● WHAT IS ASKED
Format everything from the line containing "Viewport: 2298px width, 1034px" down to the line containing "Looking at the screenshot, I should 105,116." in the data below as a JSON list of strings, one string per line, leaving out blank lines.

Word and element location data
###

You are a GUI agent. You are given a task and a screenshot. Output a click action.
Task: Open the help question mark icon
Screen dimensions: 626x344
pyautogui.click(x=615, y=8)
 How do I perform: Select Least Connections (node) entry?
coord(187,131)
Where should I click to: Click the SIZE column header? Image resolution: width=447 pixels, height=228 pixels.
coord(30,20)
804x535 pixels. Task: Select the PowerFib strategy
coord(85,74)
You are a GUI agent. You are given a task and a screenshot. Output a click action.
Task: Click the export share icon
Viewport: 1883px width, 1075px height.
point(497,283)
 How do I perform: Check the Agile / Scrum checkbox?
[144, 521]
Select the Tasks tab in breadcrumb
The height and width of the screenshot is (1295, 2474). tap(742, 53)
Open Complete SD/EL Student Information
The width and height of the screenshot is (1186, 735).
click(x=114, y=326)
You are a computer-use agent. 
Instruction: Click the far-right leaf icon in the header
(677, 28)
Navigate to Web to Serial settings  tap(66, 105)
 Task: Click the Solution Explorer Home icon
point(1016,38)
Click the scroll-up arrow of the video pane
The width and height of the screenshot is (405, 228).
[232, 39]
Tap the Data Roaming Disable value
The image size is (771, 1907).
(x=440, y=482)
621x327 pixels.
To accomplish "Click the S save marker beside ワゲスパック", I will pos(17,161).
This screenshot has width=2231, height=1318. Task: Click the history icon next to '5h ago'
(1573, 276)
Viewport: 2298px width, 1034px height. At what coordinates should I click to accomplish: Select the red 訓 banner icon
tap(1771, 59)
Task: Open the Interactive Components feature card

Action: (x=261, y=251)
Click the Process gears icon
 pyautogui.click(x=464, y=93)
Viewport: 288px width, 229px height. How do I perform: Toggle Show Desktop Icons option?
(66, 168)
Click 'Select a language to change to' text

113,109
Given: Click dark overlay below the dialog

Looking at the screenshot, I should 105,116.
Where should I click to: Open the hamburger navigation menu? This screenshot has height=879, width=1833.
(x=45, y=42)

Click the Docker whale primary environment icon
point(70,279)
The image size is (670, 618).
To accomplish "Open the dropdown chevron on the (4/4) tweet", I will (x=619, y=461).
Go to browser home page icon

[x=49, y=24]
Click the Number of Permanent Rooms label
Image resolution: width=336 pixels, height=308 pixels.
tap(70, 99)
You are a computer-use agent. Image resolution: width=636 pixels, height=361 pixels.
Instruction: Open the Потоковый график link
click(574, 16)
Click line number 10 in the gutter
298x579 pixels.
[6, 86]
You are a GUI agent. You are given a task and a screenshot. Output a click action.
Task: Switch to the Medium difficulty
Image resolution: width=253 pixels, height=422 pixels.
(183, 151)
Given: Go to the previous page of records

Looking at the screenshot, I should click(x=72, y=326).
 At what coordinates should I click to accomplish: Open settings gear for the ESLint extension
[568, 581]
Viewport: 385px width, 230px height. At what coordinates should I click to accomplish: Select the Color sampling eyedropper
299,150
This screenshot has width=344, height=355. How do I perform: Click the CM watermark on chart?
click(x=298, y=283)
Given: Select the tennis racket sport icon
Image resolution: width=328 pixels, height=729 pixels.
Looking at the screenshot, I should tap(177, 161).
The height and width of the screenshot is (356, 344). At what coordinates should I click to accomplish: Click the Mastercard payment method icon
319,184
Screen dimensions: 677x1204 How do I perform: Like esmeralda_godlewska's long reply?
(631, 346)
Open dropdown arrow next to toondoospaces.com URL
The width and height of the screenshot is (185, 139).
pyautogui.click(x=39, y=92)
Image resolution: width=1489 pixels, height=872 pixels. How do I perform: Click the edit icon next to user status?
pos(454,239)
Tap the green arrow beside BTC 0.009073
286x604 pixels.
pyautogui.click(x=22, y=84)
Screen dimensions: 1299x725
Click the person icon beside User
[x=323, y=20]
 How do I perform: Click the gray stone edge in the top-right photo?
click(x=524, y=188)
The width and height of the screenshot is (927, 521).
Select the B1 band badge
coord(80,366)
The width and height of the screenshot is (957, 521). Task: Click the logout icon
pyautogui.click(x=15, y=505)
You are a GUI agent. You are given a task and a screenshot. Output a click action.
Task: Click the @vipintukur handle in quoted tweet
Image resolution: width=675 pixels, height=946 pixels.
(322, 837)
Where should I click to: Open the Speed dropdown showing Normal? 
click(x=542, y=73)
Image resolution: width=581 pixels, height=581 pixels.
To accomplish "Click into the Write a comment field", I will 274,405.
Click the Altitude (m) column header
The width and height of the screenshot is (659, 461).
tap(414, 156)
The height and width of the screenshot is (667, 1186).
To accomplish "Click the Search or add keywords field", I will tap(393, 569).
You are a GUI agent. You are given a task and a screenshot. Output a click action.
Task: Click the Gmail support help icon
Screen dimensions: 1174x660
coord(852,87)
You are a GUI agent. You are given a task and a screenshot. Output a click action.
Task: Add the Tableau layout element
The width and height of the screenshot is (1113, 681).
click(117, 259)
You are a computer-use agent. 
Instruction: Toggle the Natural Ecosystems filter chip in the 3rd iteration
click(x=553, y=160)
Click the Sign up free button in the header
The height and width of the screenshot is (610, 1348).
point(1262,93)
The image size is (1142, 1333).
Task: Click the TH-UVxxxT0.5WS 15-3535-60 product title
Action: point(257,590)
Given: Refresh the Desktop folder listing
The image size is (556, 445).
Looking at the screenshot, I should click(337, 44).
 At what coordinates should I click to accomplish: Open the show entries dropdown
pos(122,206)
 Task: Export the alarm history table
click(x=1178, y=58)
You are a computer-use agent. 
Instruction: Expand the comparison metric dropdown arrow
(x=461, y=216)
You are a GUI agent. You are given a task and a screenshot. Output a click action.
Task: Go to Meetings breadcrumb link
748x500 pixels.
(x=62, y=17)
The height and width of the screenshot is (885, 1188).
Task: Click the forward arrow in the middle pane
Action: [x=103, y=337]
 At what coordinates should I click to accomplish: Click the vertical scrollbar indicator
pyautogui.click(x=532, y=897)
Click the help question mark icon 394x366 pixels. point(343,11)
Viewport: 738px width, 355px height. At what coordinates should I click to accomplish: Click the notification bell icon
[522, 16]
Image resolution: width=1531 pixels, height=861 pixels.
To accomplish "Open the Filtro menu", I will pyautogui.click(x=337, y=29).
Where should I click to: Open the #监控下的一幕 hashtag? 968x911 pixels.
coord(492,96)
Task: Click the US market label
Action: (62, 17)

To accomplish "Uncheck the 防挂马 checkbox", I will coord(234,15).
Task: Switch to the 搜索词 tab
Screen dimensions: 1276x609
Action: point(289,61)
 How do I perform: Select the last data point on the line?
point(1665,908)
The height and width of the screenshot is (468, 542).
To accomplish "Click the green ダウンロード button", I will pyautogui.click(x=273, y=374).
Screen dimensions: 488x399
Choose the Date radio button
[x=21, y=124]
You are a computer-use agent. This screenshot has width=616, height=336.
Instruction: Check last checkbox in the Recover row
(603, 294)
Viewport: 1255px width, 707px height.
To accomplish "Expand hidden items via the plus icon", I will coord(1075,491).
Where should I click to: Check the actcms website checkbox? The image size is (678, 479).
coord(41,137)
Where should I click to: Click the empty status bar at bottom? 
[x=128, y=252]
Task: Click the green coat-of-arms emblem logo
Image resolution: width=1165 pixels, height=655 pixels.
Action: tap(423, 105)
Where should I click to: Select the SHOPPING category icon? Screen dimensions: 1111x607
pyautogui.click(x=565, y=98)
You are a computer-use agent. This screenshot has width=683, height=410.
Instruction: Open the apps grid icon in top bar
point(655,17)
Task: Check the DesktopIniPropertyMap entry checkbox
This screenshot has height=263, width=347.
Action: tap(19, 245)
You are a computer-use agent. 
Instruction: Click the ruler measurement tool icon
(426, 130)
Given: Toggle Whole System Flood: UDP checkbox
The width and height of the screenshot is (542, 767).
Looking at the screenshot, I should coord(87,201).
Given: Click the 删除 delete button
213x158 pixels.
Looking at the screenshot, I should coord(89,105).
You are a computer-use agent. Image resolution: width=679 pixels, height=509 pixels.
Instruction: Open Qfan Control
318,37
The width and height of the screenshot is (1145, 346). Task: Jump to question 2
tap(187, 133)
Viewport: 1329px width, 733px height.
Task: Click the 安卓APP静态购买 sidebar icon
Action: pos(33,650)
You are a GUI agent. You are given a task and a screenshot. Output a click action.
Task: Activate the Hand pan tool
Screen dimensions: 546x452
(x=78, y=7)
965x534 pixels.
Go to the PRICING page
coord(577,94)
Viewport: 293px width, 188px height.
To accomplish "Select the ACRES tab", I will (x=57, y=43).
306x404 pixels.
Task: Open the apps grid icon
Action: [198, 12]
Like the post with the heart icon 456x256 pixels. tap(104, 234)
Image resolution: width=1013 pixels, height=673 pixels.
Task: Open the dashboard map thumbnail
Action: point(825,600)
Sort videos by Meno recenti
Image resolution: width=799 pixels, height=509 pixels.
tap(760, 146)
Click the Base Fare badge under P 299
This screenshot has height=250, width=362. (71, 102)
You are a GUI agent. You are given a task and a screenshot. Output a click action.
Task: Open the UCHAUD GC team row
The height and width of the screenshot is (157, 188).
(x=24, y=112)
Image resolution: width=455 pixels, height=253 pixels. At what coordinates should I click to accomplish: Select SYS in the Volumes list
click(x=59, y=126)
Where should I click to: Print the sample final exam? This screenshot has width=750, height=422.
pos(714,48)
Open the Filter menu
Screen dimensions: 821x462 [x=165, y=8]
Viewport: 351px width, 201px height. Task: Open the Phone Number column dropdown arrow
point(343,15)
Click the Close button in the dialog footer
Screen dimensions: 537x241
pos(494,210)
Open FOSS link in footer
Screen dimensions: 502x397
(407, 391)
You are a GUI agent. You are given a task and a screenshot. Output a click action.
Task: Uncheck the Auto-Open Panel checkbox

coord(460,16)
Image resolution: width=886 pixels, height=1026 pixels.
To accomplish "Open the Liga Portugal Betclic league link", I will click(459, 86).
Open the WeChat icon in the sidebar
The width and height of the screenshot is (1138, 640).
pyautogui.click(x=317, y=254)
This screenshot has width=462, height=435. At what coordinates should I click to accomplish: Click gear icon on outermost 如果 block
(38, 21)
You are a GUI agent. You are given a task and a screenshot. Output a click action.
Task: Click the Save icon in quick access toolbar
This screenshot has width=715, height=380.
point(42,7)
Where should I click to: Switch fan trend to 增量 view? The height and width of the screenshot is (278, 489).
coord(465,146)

###

● SOLUTION BELOW
[
  "Viewport: 2298px width, 1034px height. At what coordinates should I click to accomplish: Select the red 訓 banner icon",
  "tap(1771, 59)",
  "Task: Open the Interactive Components feature card",
  "Action: (x=261, y=251)",
  "Click the Process gears icon",
  " pyautogui.click(x=464, y=93)",
  "Viewport: 288px width, 229px height. How do I perform: Toggle Show Desktop Icons option?",
  "(66, 168)",
  "Click 'Select a language to change to' text",
  "113,109",
  "Given: Click dark overlay below the dialog",
  "Looking at the screenshot, I should 105,116."
]